The records -
Begin

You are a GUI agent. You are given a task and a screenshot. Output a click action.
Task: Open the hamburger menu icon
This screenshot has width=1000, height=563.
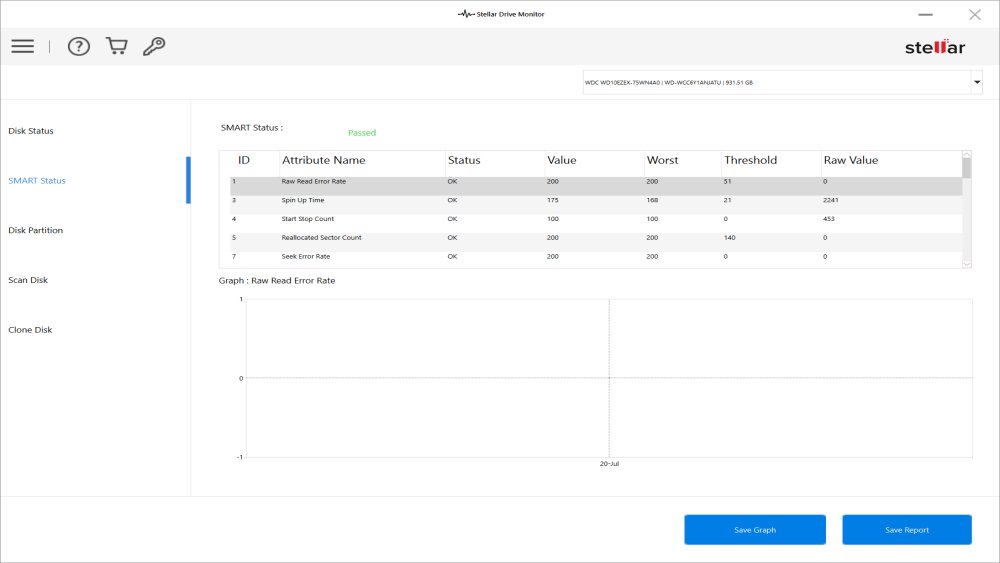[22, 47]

End
Begin

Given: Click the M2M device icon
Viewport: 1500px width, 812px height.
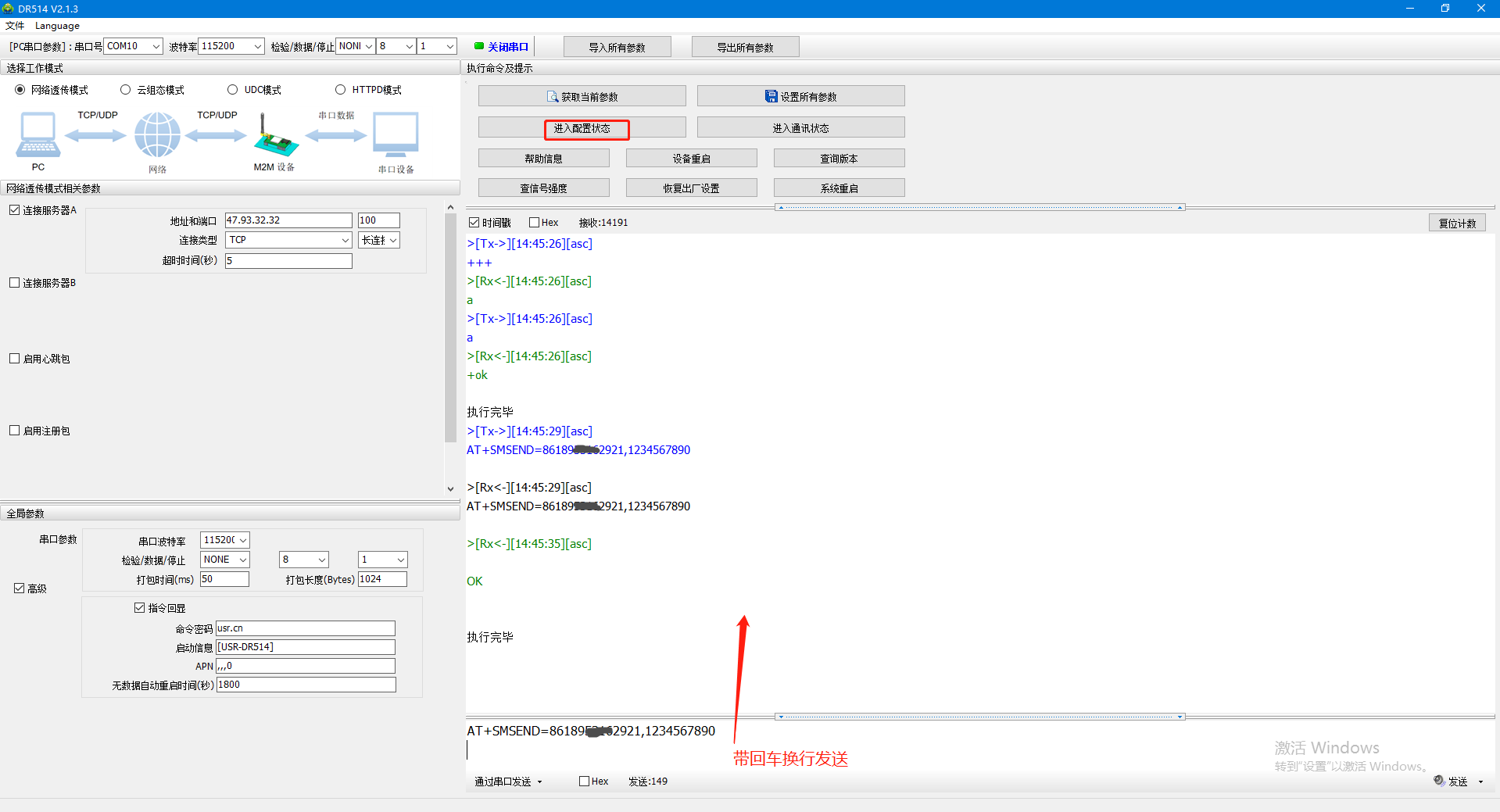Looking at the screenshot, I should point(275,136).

End
Begin

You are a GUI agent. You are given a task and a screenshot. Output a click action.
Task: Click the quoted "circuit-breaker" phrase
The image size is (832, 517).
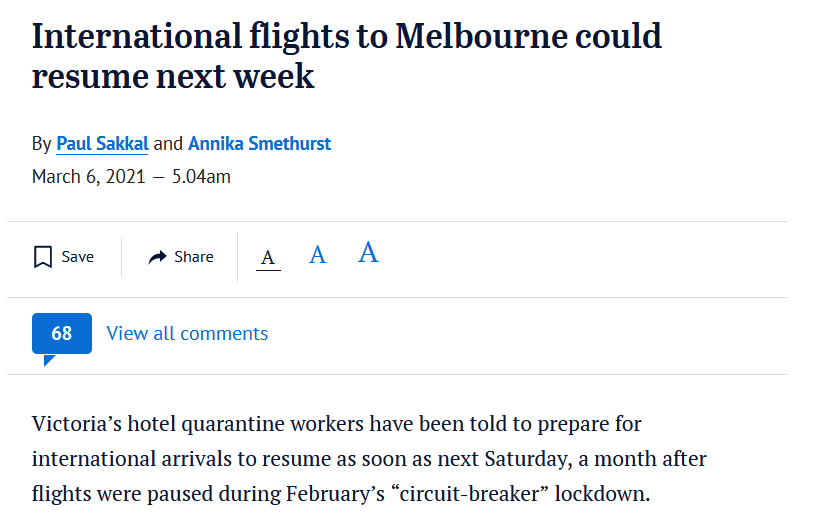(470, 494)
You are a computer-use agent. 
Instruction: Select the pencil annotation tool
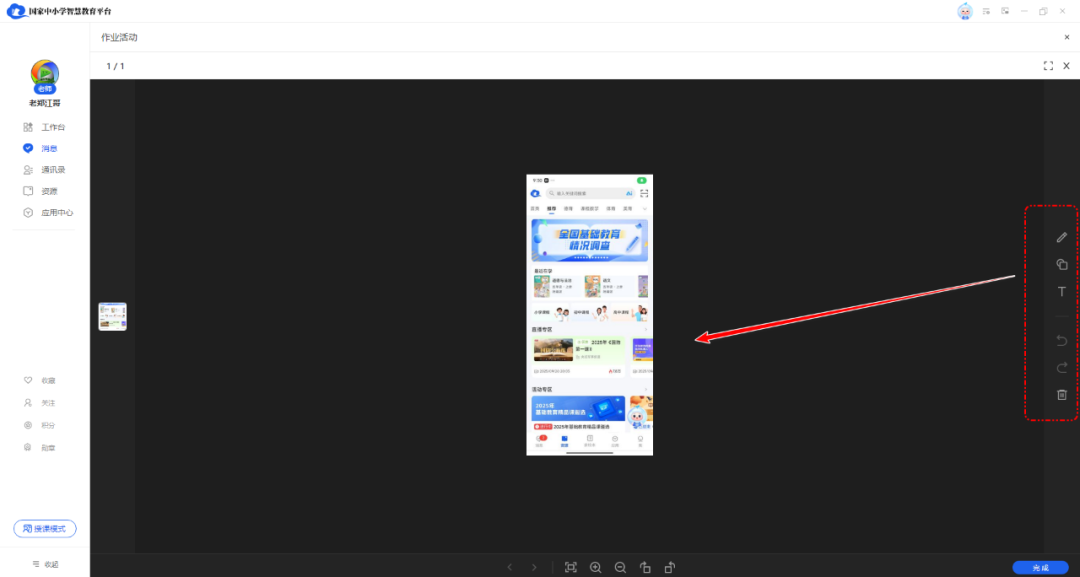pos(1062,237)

End

Edit the lines from the line with "Given: Click the M2M device icon" to the line with "Looking at the" by replacing "Viewport" with "Screen size". Give only those lines, otherwise unchanged, and leave the pictures out.

Reply -
Given: Click the M2M device icon
Screen size: 1500px width, 812px height.
Looking at the screenshot, I should point(275,136).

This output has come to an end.